20/8/13

La magia de tus noches





Esto viene de antiguo, de tiempos tan pretéritos que ya ni se recuerdan en las sagas más arcaicas, se remonta a cuando los hombres vivían en países de fantasía, a cuando los juglares cantaban odas tañendo su laúd, a cuando los druidas buscaban muérdago y las hadas habitaban en los bosques. Sí, cuentan que, entonces, las más hermosas taumaturgas hacían pactos con la noche y las estrellas para enamorar a los hombres, para hacerlos  deleitarse en la pasión y en la fiebre de la sensualidad. Los elegidos no podían sino rendirse a sus hechizos, vivir muriendo de amor, penar anhelando una mirada, o domeñar dragones por lograr una caricia.

Nadie sabe cómo aquellos conocimientos asombrosos se han ido transmitiendo hasta nuestros días pero lo cierto es que algunas pocas mujeres extraordinarias aún dominan el nexo con la noche y el pacto con los sutiles poderes del afecto y la adoración.
 
Yo sé que tú eres una de esas hechiceras seductoras que conoces los arcanos más dulces para convertir las noches en fascinación, y yo sé que no puedo sino rendirme a ti y a tus noches. Yo sé que, mientras me hablas, todos tus poderes se confabulan para organizar el mundo a nuestro alrededor, para hacerlo excepcional en una miríada de detalles y de matices. Una ración de  gambas, un plato de coquinas al ajillo y, como plato principal, atún fresco. Vino blanco en la cubitera y acordes flamencos en la lejanía. La cena, un imán para las confidencias y los guiños cómplices. La terraza, alumbrada con  llamitas de velas que tremolaban con la brisa y farolillos colgados de las vigas. Rumor de olas sosegadas atraídas por una arena repleta de conchas dormidas sobre ellas. Aire henchido de salitre oceánico, de perfume de enebros, del limo marismeño y de plantas aromáticas.  

Hiciste que nos acercáramos a la orilla.
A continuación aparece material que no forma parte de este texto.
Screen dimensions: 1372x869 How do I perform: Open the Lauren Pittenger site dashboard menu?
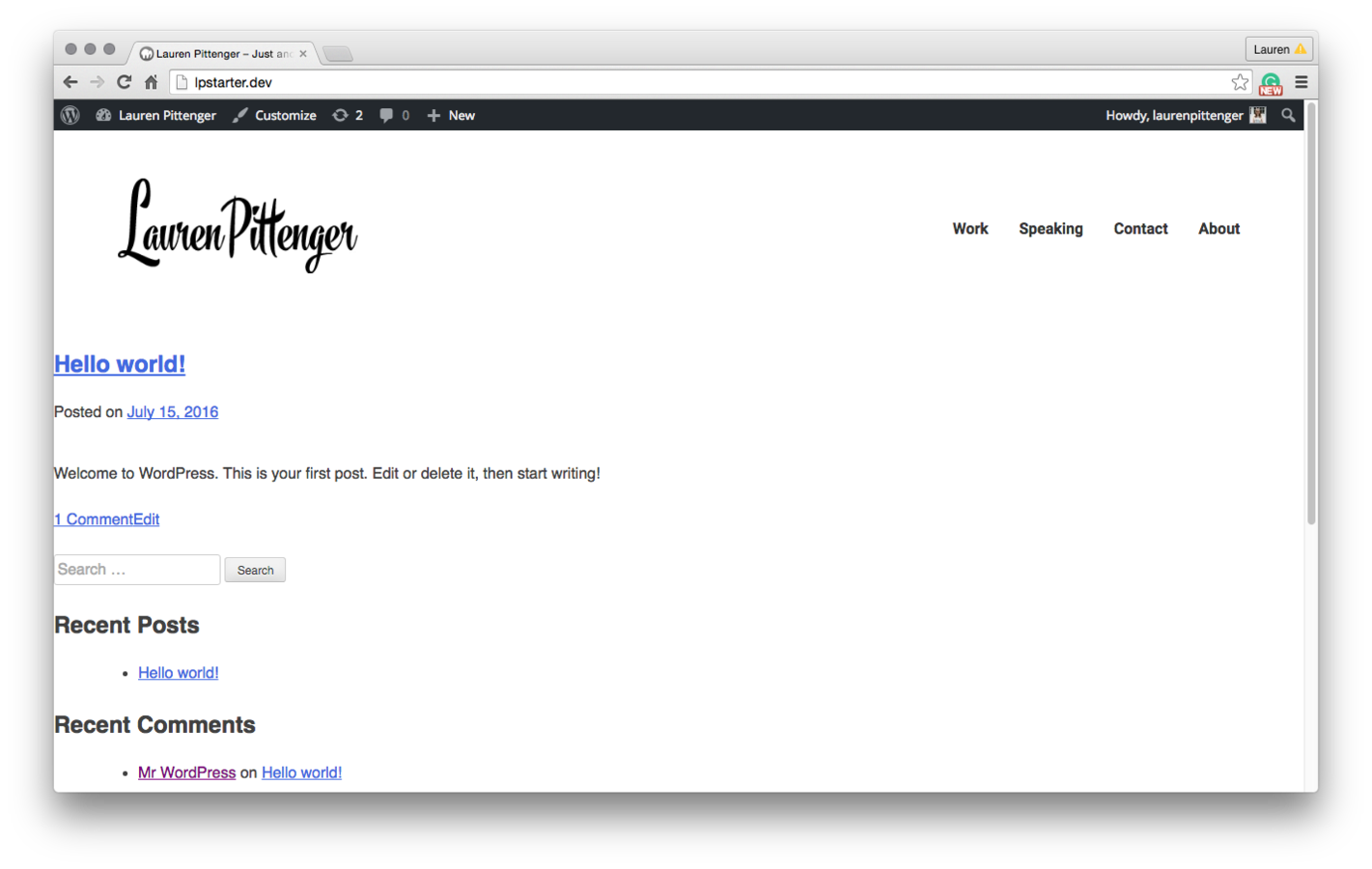[156, 115]
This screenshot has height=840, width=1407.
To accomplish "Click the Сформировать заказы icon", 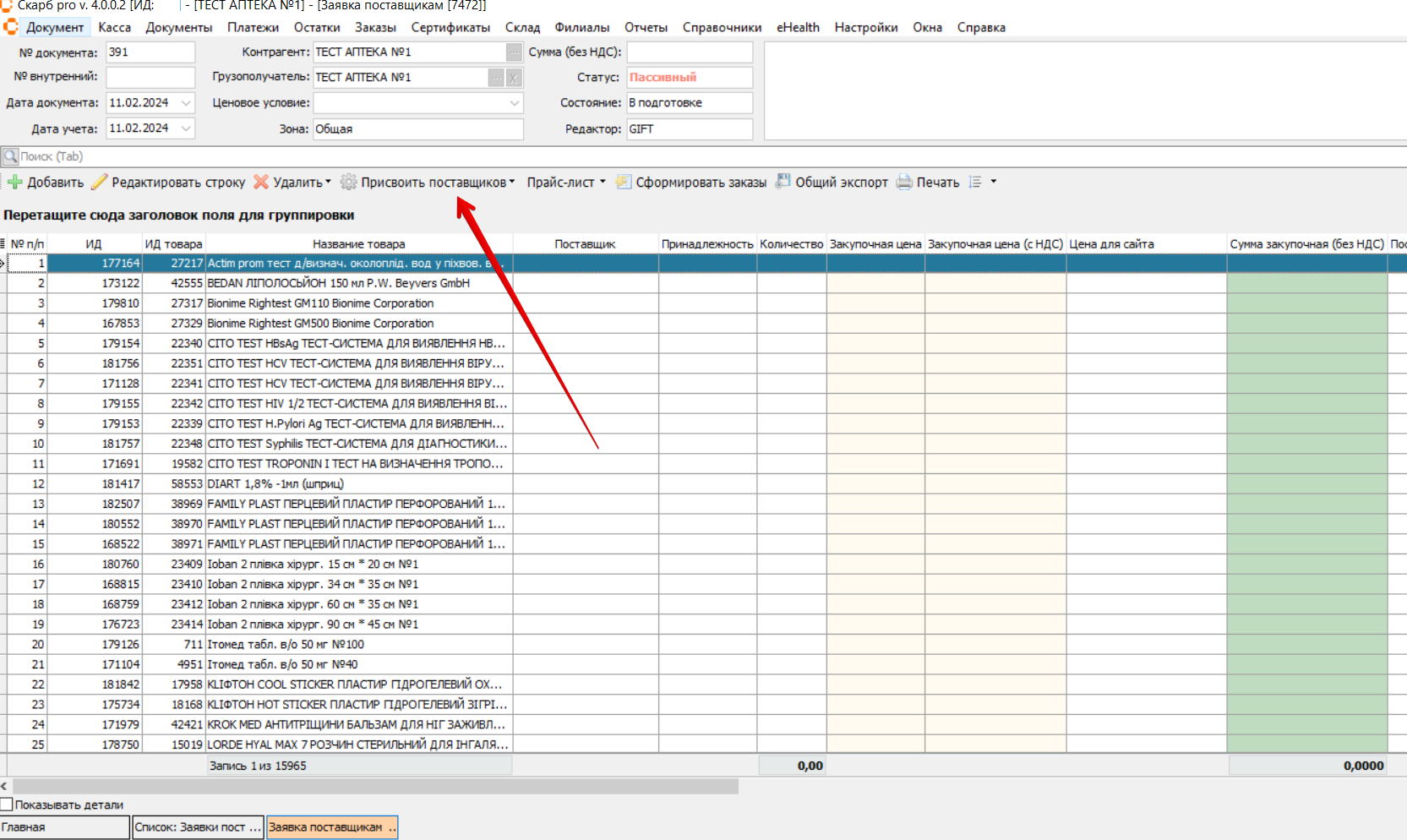I will [x=624, y=182].
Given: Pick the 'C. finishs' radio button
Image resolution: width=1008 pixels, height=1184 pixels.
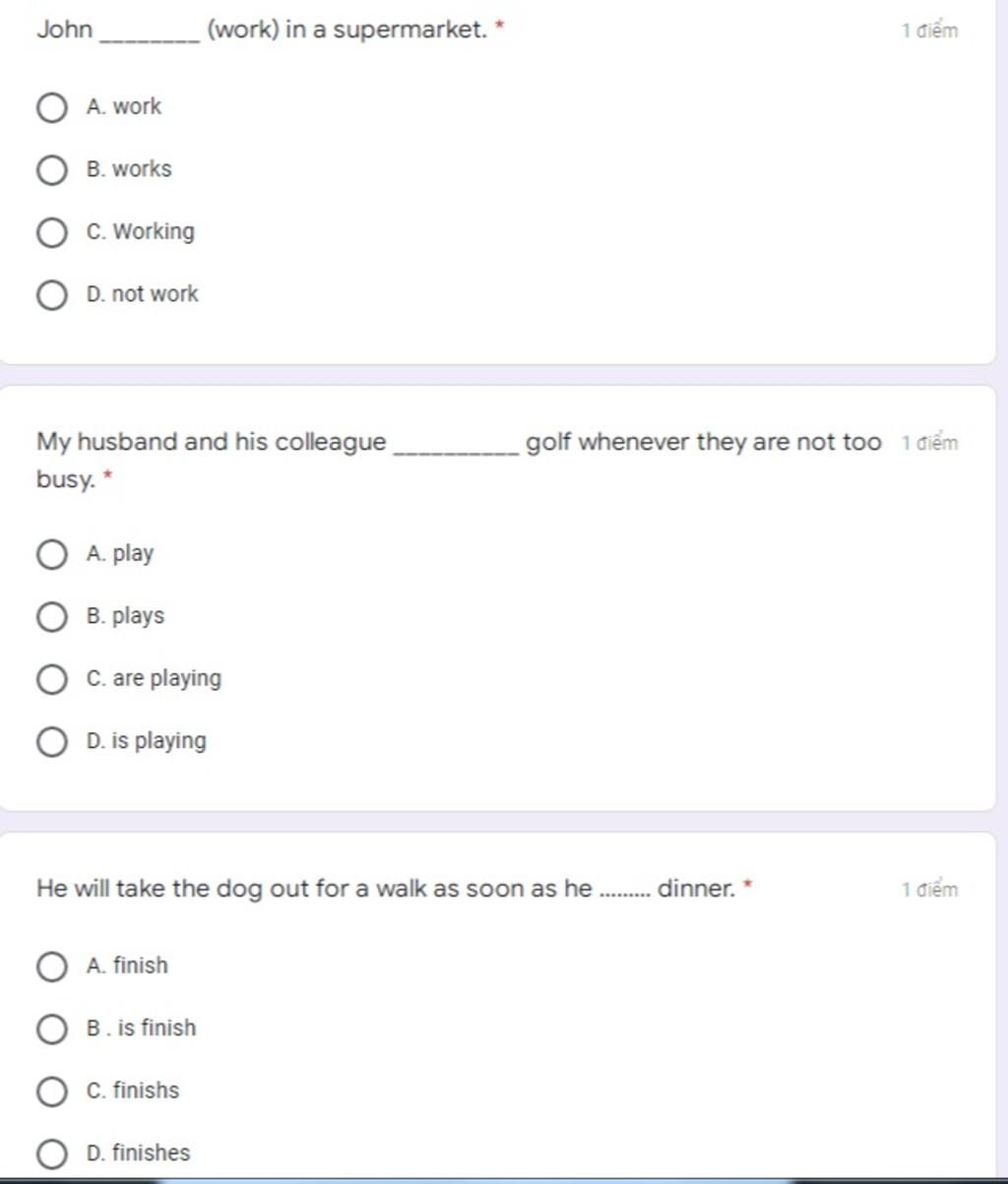Looking at the screenshot, I should tap(52, 1091).
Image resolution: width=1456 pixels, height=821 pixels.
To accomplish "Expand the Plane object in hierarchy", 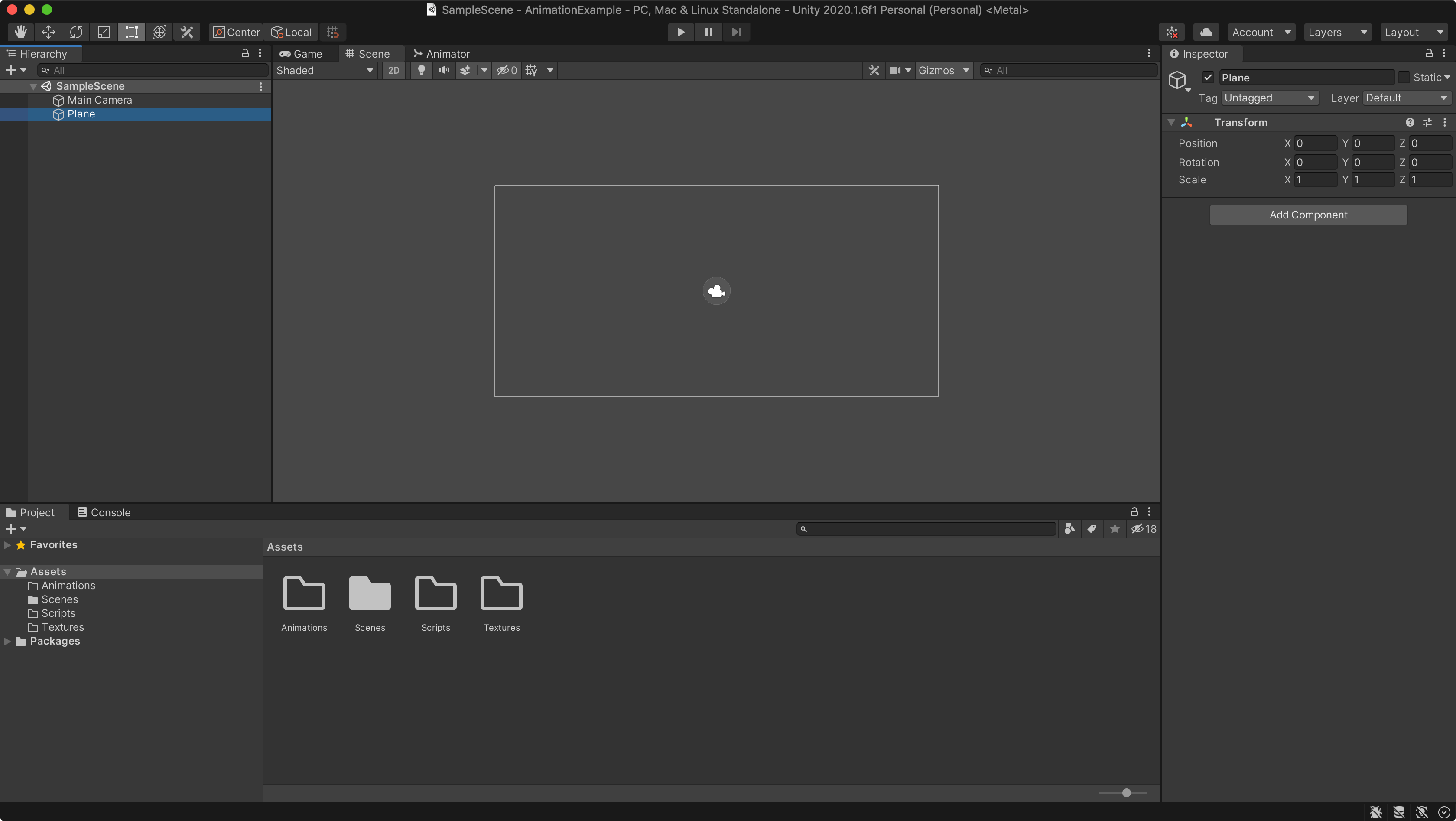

Me gusta cuando nuestros pasos se confunden en la arena y dejan de ser dos sendas para convertirse en una única con destino común. Me gusta abrazarte estrechamente en la noche estrellada, bajo un Sagitario gigantesco que se desplegaba de este a oeste, besar tu cabello, aspirar las dos gotas de perfume en tu cuello, apretarte contra mi pecho como si en ello me fuese la vida.

Era una de tus noches, quedaban muchos más conjuros y los utilizaste todos. Bajo la carpa, la fiesta no había terminado.

- Ven, escuchemos – dijiste- y corriste hacia el lugar. Yo te seguí y te tomé de la cintura.

Sonaba, bajo lucecillas rojas y azuladas, Noches de bohemia. Te abracé, me besaste y tus labios desmintieron la letra de la canción. Tus besos no son falsos, tampoco los míos. Luego, en el balcón, continuamos escuchando la música, el vibrar de las cuerdas de la guitarra y el jugueteo de hábiles manos en el cajón. Tú fumabas un cigarrillo sentada frente a mí, las estrellas en lo alto, el sosiego del mundo hecho magia, tu carita preciosa como el encanto principal del cosmos. La noche conjurada junto a tu magia infinita. Sólo quedaba el lecho tierno. Te desnudaste despacio, como a mí me gusta, dándome tiempo a que redescubriera cada curva de tu cuerpo, cada detalle de tu figura.

En algún remoto compendio de encantamientos estaba profetizado que aquella noche yo debía llenarte de caricias mientras me abrazaba a ti. Me dormí haciéndolo, enamorado, comprendiendo que desde antes de que se construyese el mundo ya estaba escrito que aquella noche era nuestra y sólo nuestra. Y la magia se hizo.